Viewpoint - Access to contraception via community pharmacy

Mr Paul Bissell addresses concerns on access to emergency contraception via pharmacies.

In response to concerns about unwanted and teenage pregnancies, a series of developments aimed at enhancing access to emergency contraception (EC) have been put forward.

Access to EC via commu-nity pharmacies has been a key element in this. From 1999 onwards, accredited pharmacies in Greater Manchester began to supply free EC to requesting users, using patient group directions protocols. Similar schemes now operate in other parts of the UK.

Given the perceived success of these schemes, the manufacturers of EC sought a licence to deregulate (Levonelle-2) from prescription-only to pharmacy (P) status. It is now available OTC, although at a cost of approximately £24.99.

Use of pharmacy-based EC services has been described in controversial terms by some media.

Positive outcomes
Interestingly, most recent evidence from both the US and the UK indicates that pharmacy supply of EC has not impacted on conceptive behaviours and STIs rates in a negative way.

For example, a recent US study randomly assigned 2,117 young women (aged 15-24) to either pharmacy access to EC without a prescription, advanced provision of EC or usual care (requiring a visit to a clinic).

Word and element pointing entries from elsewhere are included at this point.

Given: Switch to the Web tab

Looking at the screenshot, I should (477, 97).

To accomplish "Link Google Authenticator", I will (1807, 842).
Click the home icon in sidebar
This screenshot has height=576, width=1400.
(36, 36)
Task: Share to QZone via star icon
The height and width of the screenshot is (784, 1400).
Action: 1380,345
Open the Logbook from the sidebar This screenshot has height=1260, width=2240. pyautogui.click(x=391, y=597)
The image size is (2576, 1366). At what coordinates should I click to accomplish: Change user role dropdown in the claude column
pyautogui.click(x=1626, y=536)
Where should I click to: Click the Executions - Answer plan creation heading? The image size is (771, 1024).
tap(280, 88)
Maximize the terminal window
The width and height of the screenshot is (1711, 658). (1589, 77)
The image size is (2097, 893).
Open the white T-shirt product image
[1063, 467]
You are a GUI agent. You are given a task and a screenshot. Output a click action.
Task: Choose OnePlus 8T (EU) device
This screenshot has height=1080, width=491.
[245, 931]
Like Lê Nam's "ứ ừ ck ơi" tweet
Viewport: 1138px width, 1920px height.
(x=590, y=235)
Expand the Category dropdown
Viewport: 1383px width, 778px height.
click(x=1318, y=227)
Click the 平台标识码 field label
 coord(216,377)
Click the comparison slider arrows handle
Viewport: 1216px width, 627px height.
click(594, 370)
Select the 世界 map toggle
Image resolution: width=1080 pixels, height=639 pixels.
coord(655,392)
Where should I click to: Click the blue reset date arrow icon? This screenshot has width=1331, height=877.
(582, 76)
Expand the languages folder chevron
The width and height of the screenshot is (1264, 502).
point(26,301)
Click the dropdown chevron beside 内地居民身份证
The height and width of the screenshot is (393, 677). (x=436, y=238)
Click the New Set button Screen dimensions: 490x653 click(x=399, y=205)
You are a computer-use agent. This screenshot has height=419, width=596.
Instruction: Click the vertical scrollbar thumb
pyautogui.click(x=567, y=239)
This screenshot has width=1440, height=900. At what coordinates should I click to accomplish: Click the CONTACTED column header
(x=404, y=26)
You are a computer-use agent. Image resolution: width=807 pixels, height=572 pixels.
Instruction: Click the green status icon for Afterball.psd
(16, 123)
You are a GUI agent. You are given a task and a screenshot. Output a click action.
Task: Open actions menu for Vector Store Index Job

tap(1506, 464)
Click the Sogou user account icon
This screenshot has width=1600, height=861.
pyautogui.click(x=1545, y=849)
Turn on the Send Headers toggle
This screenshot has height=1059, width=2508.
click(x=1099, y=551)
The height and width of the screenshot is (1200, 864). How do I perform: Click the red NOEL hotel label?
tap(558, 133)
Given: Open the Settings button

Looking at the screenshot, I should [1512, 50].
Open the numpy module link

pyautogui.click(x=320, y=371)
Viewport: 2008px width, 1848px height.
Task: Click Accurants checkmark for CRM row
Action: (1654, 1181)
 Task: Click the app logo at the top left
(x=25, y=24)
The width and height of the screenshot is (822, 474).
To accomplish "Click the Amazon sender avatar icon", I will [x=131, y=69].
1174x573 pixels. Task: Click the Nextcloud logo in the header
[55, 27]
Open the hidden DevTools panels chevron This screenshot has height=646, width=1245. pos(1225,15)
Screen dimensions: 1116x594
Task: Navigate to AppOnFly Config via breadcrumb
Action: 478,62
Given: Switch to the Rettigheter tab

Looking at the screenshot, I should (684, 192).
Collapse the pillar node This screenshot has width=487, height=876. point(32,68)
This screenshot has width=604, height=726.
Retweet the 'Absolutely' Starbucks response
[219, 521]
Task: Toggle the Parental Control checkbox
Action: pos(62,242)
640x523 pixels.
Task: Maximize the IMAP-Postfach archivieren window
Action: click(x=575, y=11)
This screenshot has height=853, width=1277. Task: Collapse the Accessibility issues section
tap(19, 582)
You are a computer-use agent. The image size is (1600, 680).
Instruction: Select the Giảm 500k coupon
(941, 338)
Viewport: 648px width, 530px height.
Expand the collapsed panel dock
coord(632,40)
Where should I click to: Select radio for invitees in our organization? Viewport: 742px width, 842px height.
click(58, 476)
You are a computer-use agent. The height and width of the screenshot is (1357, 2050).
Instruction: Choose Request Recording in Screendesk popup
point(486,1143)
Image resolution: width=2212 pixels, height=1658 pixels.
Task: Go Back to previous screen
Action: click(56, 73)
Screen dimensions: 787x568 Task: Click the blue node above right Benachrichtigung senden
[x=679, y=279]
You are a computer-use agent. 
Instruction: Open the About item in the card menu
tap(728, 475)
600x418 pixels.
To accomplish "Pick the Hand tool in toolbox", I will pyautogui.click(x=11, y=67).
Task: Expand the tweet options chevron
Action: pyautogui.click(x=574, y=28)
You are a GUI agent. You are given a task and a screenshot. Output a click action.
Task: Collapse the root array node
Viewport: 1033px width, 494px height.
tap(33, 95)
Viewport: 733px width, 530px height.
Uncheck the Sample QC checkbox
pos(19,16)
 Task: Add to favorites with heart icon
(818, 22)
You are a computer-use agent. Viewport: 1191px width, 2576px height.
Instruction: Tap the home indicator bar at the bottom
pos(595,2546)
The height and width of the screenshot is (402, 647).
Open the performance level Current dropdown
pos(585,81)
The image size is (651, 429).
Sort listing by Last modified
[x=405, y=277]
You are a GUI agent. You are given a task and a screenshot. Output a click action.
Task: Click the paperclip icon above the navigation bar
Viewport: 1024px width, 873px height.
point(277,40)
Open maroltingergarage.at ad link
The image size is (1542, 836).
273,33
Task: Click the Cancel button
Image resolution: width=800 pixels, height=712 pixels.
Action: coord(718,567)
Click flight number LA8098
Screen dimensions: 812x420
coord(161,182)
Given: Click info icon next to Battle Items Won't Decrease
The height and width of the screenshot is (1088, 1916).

Over the six-month follow-up period, while there was greater use of EC in the advance provision group, pregnancy rates and rates of new STIs were comparable across all groups. Furthermore, the authors argue that eased access to EC did not appear to impact on regular contraceptive use or risky sexual behaviours.

In the UK, the authors of a recent study which used repeated cross-sectional surveys to explore the impact of pharmacy supply on contraceptive behaviours also argue that pharmacy supply had no impact.

We should also consider whether EC users 'miss out' on the opportunity to discuss their contraceptive needs. Research I have been involved in has shown that most pharmacists complied with the protocols governing the supply of EC and were providing contraceptive advice. This might have been due to the training and accreditation elements which were built into this service.

Wider issues
It is open to question, however, whether pharmacists (or their counter staff) routinely provide such counselling when users request EC; there is less research on this issue.

The provision of contraceptive advice at the point of supply is not always be viewed positively. Work I conducted in Manchester showed that women were focused on obtaining EC (thereby avoiding pregnancy) and were thus less amenable to receiving advice about contraception when requesting EC in the pharmacy. There is evidence that younger women have particular concerns about having to ask for EC, and this in itself can act as a deterrent to obtaining it.

It is therefore questionable whether the pharmacy-based services are currently being accessed by those who might be most in need of EC.

Research conducted in Greater Manchester suggests that free supplies of EC distributed through community pharmacies were being sought mainly by women over 20, and that use was mainly confined to higher socio-economic groups. Other researchers involved in advance provision also concluded that their project 'deepened rather than widened' access to EC.

The irony is that in concentrating on the putative links between easier access to EC and contraceptive behaviours and STIs rates, researchers might have overlooked the need to address whether the current configuration of EC services is appropriate for all women - particularly those women who experience social inequality, disadvantage or social exclusion. We need to make sure that contraceptive services can be easily and readily accessed by such women.

- Mr Bissell is lecturer in social pharmacy and pharmacy practice at the school of pharmacy, University of Nottingham

KEY POINTS

  • Emergency contraception (EC) is safe and cheap.
  • It is available OTC.
  • Women who experience social inequality, disadvantage or social exclusion are less likely to take EC.
  • Easy access is effective.
  • Pharmacists provide contraceptive advice and comply with the protocols.

REFERENCES

- Stammers T. Emergency contraception from pharmacists misses opportunity (letter). BMJ 2001; 322: 1,245.

- Raine T R, Harper C C, Rocca C H et al. Direct access to emergency contraception through pharmacies and effect on unintended pregnancy and STIs: a randomised controlled trial. JAMA 2005; 293: 54-62.

- Marston C, Meltzer H, Majeed A. Impact on contraceptive practice of making emergency contraception available over the counter: repeated cross-sectional surveys. BMJ 2005; 331: 271-3.

- Bissell P, Anderson C. Supplying emergency contraception via community pharmacies in the UK: reflections on the experiences of users and providers. Soc Sci Med. 2003; 57: 428-33.

- Free C, Lee R, Ogden J. Young women's accounts of factors influencing their use and non use of emergency contraception. BMJ 2002; 325; 1,303-8.

- Ziebland S, Wyke S, Seaman P et al. What happened when Scottish women were given advance supplies of emergency contraception? Soc Sci Med 2005; 60: 1,767-9.